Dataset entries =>
■ ■ ■ ■
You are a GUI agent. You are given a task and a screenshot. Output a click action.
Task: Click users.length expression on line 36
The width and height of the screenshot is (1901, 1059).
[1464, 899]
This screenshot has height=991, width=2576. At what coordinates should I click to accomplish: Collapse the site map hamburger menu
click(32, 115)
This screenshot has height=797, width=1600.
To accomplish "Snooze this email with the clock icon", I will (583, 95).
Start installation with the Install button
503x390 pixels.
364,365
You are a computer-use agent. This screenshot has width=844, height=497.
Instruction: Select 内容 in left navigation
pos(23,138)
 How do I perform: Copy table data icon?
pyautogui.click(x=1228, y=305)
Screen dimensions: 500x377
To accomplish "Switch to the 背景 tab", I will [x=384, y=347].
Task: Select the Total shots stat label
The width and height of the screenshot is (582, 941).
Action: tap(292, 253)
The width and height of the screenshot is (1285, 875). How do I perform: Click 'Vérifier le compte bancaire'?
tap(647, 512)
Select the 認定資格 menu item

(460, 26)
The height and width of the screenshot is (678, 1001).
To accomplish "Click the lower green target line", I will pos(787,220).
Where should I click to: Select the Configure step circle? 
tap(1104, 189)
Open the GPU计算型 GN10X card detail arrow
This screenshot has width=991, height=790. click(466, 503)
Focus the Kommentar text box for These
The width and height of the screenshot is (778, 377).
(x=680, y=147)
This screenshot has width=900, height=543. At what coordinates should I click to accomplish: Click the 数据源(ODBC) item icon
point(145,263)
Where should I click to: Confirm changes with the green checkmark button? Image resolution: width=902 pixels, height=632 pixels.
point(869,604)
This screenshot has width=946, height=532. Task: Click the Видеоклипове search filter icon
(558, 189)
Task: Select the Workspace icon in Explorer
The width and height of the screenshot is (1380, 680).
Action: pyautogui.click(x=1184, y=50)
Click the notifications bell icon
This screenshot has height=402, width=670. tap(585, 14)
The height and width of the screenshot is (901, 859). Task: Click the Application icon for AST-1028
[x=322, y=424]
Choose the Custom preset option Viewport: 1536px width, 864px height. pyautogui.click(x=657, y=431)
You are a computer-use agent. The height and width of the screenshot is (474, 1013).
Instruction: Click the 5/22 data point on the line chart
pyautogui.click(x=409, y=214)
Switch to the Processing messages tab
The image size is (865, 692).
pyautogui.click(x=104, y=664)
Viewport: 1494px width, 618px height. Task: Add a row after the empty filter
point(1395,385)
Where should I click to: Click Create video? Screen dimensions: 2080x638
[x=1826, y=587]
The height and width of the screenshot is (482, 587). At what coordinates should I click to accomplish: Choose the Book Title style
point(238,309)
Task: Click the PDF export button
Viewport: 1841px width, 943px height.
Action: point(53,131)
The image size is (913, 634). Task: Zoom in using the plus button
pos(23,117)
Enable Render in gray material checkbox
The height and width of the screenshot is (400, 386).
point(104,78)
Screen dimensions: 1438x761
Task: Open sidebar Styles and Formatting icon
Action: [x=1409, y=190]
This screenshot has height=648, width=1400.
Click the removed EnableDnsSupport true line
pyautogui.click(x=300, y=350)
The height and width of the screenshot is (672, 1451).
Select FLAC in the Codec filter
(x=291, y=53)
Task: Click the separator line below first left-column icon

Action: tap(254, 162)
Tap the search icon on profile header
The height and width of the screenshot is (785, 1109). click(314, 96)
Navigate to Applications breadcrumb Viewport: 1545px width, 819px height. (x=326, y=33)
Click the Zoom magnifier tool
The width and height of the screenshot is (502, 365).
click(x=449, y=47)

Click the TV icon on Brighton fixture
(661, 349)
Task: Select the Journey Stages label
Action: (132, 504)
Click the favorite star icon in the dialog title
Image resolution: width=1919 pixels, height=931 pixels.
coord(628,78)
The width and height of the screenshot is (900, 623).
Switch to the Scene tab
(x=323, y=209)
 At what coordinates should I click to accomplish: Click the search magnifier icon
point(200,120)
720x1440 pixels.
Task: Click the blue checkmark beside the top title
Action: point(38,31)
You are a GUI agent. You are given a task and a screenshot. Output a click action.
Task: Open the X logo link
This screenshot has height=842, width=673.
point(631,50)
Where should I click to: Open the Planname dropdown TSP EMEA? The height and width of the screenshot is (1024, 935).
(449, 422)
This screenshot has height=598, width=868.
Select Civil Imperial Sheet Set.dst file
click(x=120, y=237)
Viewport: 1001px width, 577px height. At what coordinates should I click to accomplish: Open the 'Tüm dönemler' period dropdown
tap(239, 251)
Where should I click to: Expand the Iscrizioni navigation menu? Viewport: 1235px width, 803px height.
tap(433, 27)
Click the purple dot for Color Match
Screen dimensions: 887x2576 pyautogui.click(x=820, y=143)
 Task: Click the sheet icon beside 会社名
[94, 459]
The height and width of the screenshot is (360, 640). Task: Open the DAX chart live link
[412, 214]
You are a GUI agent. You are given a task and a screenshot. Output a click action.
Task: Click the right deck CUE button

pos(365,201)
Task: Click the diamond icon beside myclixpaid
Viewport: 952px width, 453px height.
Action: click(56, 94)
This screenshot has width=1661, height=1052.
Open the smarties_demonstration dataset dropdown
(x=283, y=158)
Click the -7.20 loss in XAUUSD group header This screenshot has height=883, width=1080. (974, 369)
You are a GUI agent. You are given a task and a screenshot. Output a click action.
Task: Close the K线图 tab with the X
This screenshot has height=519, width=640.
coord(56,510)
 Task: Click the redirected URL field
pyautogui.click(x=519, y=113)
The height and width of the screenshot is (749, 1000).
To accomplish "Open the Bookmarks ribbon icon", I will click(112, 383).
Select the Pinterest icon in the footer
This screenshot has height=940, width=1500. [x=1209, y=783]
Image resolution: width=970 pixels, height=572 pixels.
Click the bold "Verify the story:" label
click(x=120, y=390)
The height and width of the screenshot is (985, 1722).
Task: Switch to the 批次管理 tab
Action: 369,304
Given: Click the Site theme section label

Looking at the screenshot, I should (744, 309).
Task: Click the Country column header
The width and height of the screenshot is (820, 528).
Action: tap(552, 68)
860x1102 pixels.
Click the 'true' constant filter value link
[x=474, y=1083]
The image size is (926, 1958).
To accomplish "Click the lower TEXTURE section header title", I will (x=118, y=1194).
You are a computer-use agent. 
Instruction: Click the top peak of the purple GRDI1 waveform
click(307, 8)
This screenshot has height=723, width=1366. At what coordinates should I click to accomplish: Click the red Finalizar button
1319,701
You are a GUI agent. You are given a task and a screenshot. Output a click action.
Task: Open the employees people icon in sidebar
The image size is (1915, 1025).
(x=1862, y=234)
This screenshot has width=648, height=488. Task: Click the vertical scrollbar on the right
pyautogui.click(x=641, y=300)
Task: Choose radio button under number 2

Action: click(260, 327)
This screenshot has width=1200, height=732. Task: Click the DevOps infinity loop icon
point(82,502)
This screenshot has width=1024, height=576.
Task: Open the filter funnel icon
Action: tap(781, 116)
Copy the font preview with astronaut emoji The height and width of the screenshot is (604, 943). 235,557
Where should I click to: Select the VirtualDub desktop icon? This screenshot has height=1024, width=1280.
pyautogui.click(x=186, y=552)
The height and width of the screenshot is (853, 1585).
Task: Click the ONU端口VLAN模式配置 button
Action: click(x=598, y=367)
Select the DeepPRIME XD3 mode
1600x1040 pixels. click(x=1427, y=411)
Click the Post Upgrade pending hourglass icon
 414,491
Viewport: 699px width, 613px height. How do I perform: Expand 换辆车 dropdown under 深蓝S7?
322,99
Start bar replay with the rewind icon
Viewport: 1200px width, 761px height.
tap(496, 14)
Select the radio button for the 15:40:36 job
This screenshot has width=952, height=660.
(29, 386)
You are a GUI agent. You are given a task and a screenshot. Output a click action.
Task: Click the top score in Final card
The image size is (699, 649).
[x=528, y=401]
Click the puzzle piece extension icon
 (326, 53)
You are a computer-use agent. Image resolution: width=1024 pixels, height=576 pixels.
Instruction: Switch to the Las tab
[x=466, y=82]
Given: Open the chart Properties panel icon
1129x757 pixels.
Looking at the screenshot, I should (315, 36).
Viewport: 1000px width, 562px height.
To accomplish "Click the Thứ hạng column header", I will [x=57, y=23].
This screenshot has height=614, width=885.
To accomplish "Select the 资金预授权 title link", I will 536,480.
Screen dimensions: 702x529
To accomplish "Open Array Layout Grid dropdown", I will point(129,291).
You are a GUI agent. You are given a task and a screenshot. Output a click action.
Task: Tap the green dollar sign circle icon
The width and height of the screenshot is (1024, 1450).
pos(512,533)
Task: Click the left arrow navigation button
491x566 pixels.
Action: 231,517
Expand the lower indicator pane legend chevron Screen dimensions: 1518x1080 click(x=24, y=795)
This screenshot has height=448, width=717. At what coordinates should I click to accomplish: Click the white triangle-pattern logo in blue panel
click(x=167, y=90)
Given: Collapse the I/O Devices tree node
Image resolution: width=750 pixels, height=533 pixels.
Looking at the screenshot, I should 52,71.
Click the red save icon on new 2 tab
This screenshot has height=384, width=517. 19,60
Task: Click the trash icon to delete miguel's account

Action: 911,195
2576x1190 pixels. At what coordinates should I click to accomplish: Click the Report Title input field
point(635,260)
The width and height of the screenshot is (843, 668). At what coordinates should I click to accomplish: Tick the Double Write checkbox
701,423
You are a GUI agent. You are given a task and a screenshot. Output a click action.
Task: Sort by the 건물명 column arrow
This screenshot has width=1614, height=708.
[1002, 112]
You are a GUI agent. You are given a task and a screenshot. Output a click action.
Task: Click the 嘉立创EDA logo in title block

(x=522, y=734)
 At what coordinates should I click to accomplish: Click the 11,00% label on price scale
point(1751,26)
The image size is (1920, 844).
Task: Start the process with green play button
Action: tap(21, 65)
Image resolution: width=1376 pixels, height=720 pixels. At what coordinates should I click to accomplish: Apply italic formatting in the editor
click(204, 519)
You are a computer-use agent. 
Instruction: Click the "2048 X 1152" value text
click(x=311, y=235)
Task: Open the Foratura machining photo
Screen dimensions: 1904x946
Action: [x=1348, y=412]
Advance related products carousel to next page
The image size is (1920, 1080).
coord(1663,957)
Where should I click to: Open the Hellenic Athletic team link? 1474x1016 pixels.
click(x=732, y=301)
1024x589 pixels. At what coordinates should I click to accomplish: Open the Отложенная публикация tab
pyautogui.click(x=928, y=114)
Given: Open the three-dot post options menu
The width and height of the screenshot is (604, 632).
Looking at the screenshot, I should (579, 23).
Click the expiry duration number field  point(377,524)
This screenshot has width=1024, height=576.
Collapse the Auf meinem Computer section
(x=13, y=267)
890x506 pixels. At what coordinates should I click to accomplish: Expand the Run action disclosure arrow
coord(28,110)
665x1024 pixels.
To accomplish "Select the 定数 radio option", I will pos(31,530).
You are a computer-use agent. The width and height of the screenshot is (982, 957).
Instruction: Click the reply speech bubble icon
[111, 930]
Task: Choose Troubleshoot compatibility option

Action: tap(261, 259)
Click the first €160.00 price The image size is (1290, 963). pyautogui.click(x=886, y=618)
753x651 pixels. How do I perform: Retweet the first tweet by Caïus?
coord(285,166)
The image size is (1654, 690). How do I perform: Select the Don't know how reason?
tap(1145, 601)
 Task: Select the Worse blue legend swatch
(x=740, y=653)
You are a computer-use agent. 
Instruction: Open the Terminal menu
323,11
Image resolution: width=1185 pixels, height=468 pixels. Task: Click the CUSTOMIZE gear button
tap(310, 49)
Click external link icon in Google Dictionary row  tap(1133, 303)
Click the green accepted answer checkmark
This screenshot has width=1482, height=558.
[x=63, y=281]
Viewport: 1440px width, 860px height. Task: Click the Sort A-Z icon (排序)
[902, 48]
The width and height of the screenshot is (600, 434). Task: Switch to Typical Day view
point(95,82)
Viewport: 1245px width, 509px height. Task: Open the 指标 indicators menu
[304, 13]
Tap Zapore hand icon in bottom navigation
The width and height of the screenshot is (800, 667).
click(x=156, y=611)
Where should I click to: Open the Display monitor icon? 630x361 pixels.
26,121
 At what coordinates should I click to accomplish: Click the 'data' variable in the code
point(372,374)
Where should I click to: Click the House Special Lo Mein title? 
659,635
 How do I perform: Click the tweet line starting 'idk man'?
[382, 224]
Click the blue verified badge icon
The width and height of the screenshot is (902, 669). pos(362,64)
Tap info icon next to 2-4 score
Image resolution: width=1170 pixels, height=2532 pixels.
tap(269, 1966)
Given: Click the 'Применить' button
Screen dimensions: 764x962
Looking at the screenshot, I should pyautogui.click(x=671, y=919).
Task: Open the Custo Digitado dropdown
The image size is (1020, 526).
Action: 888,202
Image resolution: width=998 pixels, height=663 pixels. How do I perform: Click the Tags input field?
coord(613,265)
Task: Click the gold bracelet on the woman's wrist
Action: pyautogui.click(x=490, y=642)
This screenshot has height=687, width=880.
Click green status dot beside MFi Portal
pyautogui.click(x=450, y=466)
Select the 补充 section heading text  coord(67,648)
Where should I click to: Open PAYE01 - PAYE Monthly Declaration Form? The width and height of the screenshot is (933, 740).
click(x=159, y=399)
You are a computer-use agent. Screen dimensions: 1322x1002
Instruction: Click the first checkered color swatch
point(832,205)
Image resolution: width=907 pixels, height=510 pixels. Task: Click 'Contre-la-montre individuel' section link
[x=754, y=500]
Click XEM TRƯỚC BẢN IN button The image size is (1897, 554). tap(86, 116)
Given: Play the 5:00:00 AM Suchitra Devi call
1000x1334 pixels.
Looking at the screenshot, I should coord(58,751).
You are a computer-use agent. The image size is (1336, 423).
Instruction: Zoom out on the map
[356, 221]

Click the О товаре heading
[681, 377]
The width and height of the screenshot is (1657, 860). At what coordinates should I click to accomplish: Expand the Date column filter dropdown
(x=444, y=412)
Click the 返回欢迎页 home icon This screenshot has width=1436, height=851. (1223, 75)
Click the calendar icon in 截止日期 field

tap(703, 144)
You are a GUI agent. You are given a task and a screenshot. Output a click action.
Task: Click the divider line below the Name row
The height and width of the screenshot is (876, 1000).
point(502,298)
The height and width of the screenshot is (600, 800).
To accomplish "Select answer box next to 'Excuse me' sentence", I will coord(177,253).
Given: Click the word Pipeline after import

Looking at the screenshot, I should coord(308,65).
■ ■ ■ ■
What is being asked =>
Filter the records above, keeping each line that contains the word "score".

Exercise response =>
Task: Click the top score in Final card
Tap info icon next to 2-4 score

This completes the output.